4 Take positive action
Are there things you can change? For example, could someone else do the weekly shop? Do you really need to go to that meeting? Do you know how to say no politely but firmly? I remember putting together a few polite 'I am sorry no' sentences. I even wrote them down and practised saying them aloud! It really helped me. Do you actually say no sometimes? Practise being straightforward and assertive.
Have you booked that holiday so you get away and relax with friends? Have you really prioritised all those tasks? Are you tackling one thing at a time or not? Have you delegated tasks? Have you got a hobby or interest outside of school? Meeting new people, laughing and chatting with others all helps put things into perspective and produce the feel good hormones that enable you to relax. Do you know what helps you to relax, for example walking the dog, listening to music ? Have you tried any relaxation techniques? Try the simple 3-4-5 breathing exercise: breathe in for 3 seconds, hold for 4 seconds and breathe out for 5 seconds. Try it!
If you have repeated stress symptoms, seek medical advice and support. Talk to someone. Use your support network. You do not have to cope with it alone. Your support network might be friends and family or someone who is doing, or who has done a similar job, who you feel you can trust. This may be someone in school who could be your line manager or someone externally. Part of my job now as a consultant is working with staff in school who use me as a sounding board. This may be face to face in school, or by phone. If I cannot help, then I point them in the direction of a person or an organisation who can. I spend a lot of time listening. Speak to your doctor for professional medical advice and support.
5 Change how you feel
If you know you are going to be facing a difficult time, can you change how you feel about it? You can shift your emotions. Mindfulness is a practice that you, or a group, can do on a day-to-day basis. It can enable people to change the way they think and feel about their experiences, especially stressful experiences. So it can increase your ability to manage difficult situations and make wise choices.

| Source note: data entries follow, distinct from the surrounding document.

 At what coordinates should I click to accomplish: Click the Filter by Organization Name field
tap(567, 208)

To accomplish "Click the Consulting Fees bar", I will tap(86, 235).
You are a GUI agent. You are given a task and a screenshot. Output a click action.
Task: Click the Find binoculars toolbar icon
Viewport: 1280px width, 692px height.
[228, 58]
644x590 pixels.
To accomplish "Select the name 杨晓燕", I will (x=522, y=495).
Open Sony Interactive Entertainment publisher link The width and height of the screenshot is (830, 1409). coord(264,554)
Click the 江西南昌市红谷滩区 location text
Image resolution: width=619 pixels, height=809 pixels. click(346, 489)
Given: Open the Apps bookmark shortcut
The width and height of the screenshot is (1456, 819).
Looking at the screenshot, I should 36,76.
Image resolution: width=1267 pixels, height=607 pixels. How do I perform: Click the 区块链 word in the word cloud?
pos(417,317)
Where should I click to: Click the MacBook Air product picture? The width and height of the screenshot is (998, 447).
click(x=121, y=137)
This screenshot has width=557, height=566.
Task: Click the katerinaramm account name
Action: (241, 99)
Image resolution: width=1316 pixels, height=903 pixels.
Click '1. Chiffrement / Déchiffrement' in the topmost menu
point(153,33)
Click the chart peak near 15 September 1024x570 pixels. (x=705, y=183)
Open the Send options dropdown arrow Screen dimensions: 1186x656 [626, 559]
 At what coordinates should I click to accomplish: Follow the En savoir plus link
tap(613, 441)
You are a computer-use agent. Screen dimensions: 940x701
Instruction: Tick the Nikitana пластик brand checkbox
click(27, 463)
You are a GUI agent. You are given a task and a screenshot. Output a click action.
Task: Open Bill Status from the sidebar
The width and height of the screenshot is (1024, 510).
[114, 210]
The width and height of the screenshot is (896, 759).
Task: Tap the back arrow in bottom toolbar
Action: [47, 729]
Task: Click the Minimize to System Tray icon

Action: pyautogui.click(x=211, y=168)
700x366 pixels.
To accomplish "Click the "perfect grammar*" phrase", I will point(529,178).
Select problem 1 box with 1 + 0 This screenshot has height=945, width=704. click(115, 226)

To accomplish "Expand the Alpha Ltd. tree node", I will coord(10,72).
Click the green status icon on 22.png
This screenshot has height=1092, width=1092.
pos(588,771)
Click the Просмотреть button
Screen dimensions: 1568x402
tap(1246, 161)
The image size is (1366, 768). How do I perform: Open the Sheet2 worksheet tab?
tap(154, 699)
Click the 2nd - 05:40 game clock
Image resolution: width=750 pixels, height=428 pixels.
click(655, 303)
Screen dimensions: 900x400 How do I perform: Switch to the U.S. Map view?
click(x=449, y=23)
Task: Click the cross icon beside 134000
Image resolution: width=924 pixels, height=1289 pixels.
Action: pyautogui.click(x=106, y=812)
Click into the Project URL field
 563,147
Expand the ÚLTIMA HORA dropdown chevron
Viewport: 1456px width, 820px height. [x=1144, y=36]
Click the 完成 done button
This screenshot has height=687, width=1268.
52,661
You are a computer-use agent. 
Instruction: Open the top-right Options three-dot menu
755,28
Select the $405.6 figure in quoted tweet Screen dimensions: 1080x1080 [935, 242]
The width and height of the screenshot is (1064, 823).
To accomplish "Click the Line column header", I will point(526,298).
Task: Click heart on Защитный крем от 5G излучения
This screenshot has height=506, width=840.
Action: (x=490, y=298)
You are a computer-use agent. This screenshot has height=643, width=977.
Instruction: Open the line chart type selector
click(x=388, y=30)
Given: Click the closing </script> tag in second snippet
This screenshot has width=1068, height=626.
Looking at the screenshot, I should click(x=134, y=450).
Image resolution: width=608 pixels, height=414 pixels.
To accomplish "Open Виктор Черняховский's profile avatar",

A growing body of evidence has found that when people intentionally practice being mindful, they feel less stressed, anxious and depressed. The UK Government’s National Institute for Health and Clinical Excellence (NICE) recommends mindfulness for the treatment of recurrent depression. Research also shows positive effects on several aspects of personal health, including the mind, the brain, the body, and behaviour, as well as relationships with others.
There are different ways to learn about mindfulness and how to practise it in your daily life. It can be learnt in person, either through a group course or one-to-one with a trained teacher. There are books, audios and videos and online courses too.
Book a treat to follow a stressful day. This is one way I helped myself to stop dreading the thought of the stressful day that was ahead. It was a way of rewarding myself for coping and managing the situation. If this also involved exercise, I found that it helped me in several ways at once.
So these are just a few ideas and reminders about the importance of looking after yourself. You are doing a very demanding and wonderful job and it is very important you build up your resilience. The teaching profession needs you! You should enjoy your job being with the children and not resent the time and effort you put in. Your happiness and well being is just as important as the children's!